The windpipe, or trachea, is an almost rigid organ. It is flexible enough to allow for basic motion but rigid enough to prevent collapse, even under pressure.


This 12 cm long tubular organ is about 2.5 cm in diameter. One of the trachea’s main responsibilities is to adjoin the larynx to the primary bronchi.

Extending directly into the thoracic cavity, the trachea can be found located just anterior to the esophagus.

The trachea’s support structure is derived mostly from the walls which are created from between 16 and 20 hyaline cartilages in the shape of a C.

The C shaped design of the trachea’s walls help to ensure that the trachea will not collapse.

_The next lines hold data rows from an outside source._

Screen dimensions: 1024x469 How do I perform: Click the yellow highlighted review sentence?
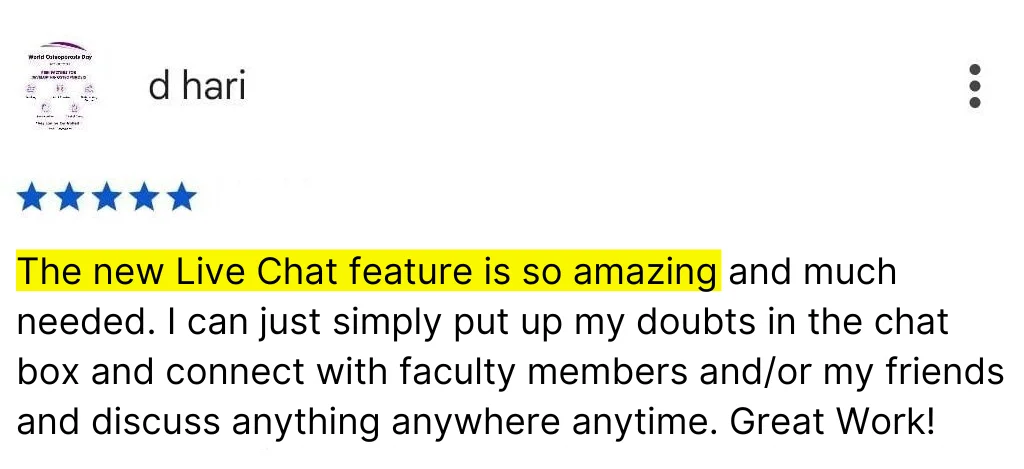pyautogui.click(x=368, y=271)
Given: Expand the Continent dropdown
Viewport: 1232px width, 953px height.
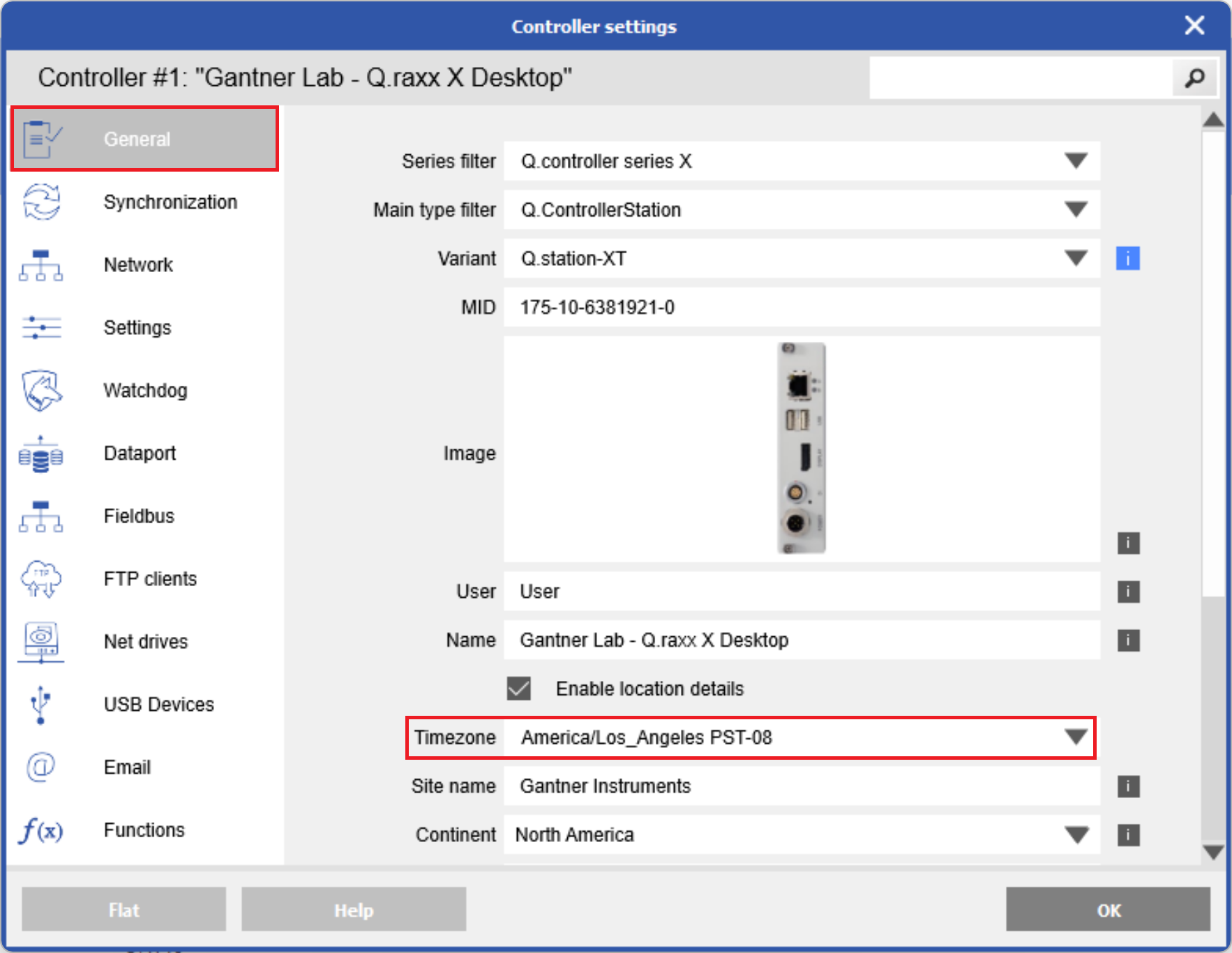Looking at the screenshot, I should (x=1077, y=835).
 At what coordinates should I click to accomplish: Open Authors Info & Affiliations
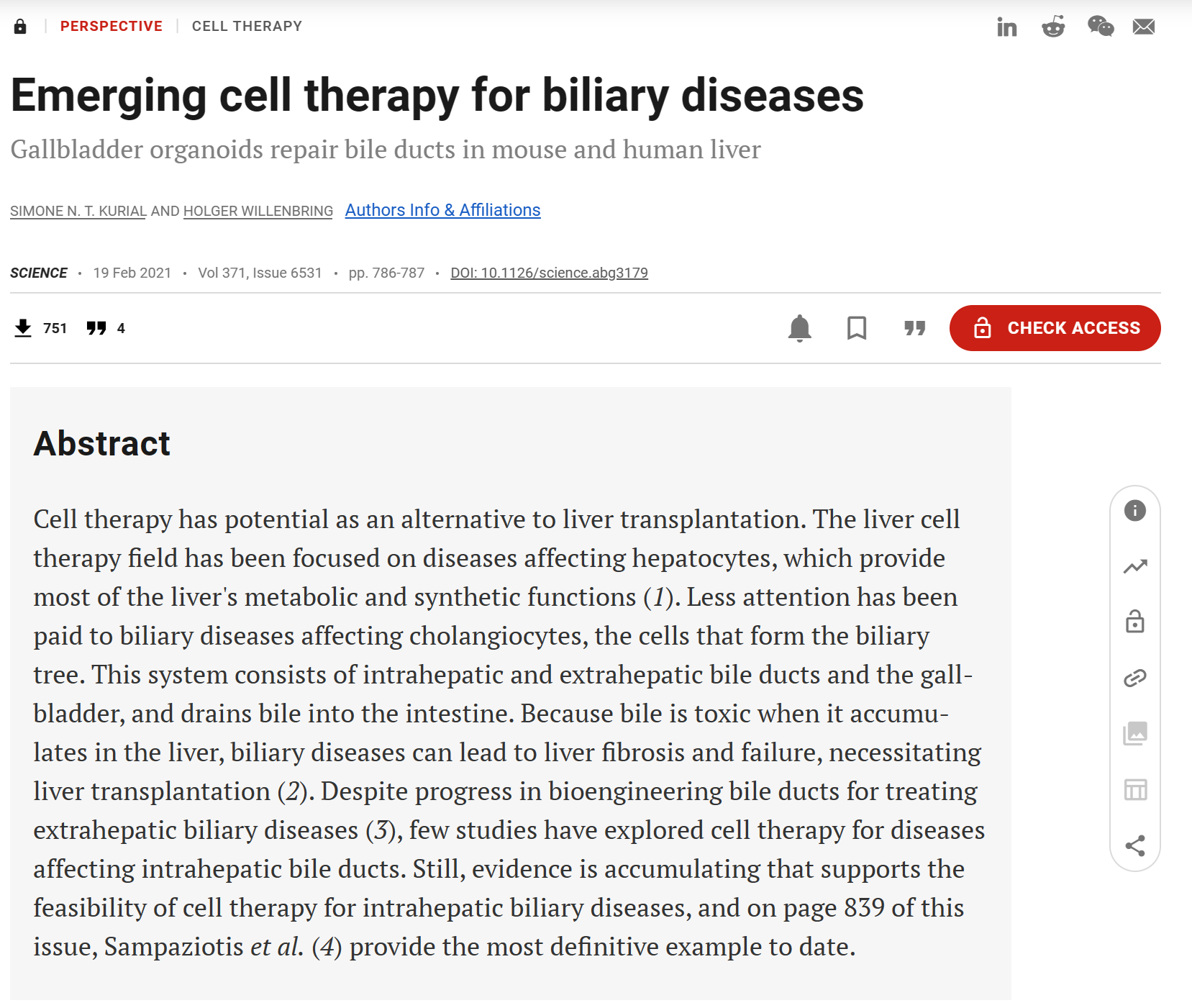point(442,210)
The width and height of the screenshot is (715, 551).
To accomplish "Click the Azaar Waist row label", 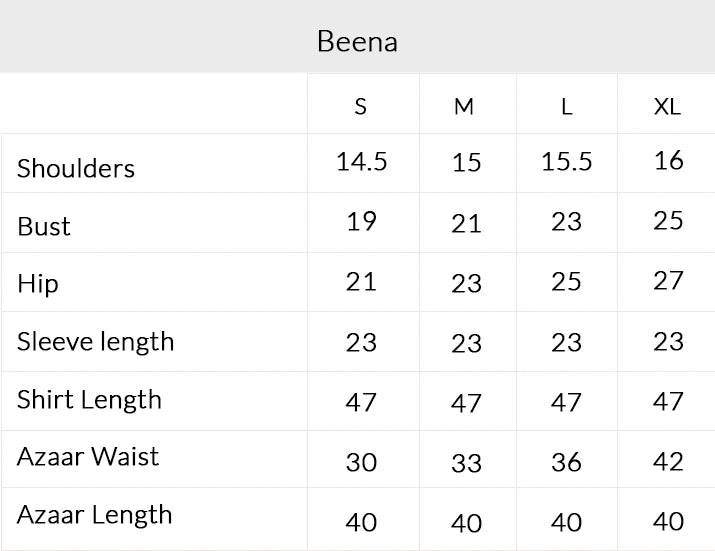I will (88, 457).
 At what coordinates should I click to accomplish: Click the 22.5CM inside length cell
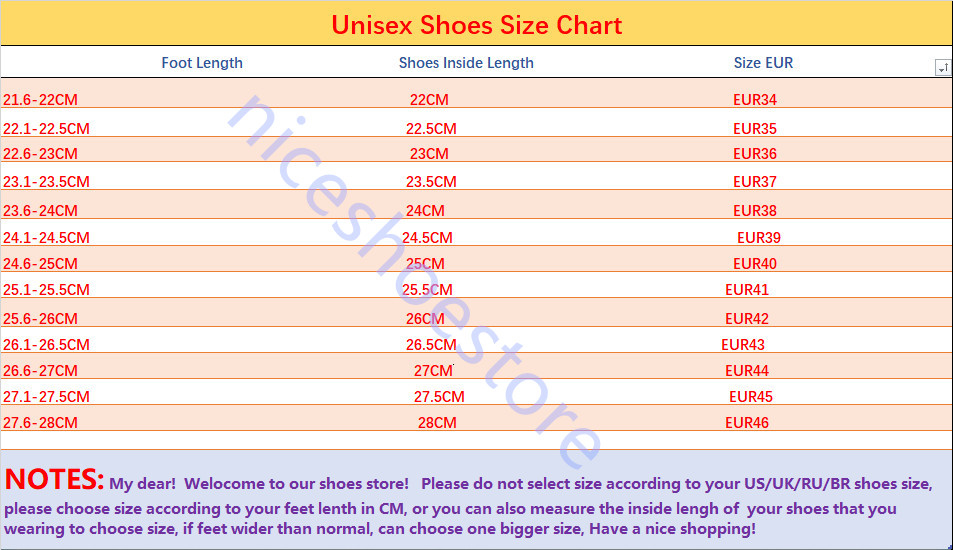tap(431, 129)
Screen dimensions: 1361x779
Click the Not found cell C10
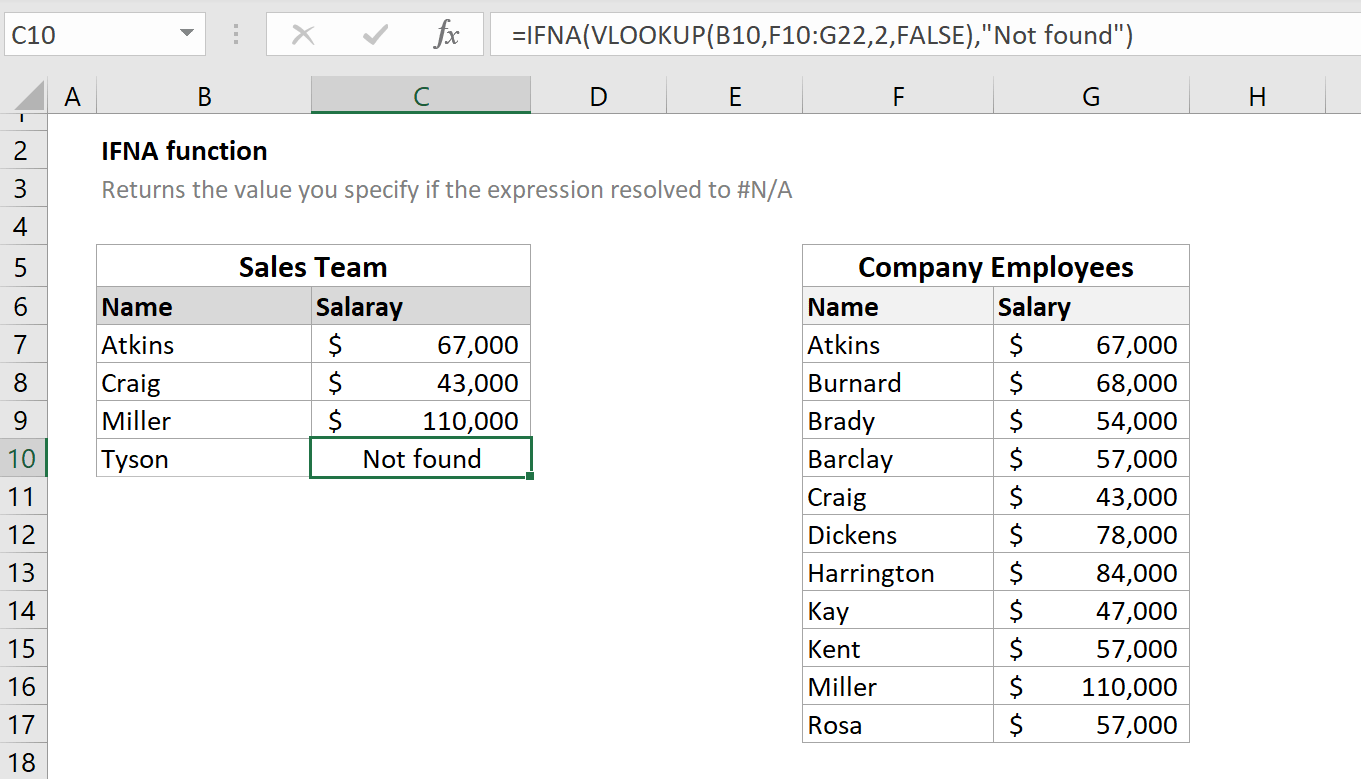click(420, 458)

Obviously, the edge of the C shaped cartilages are open, and these open sides face the esophagus to permit the passage of food down the esophagus.

The esophagus expands when food or liquid is swallowed.


Image: Trachea


The lining of the trachea prevents the entry of hazardous particles such as dust, pollen, smoke, and other common allergens to enter the airway.

The lining, or the mucosa, is covered in pseudostratified ciliated columnar epithelial cells. These cells have goblets which secret mucous to maintain moisture. Just above and medially to the lungs, the trachea divides into the right and left bronchi.

This unification is reinforced by the carina, which is a structure which closely resembled that of the keel of a boat.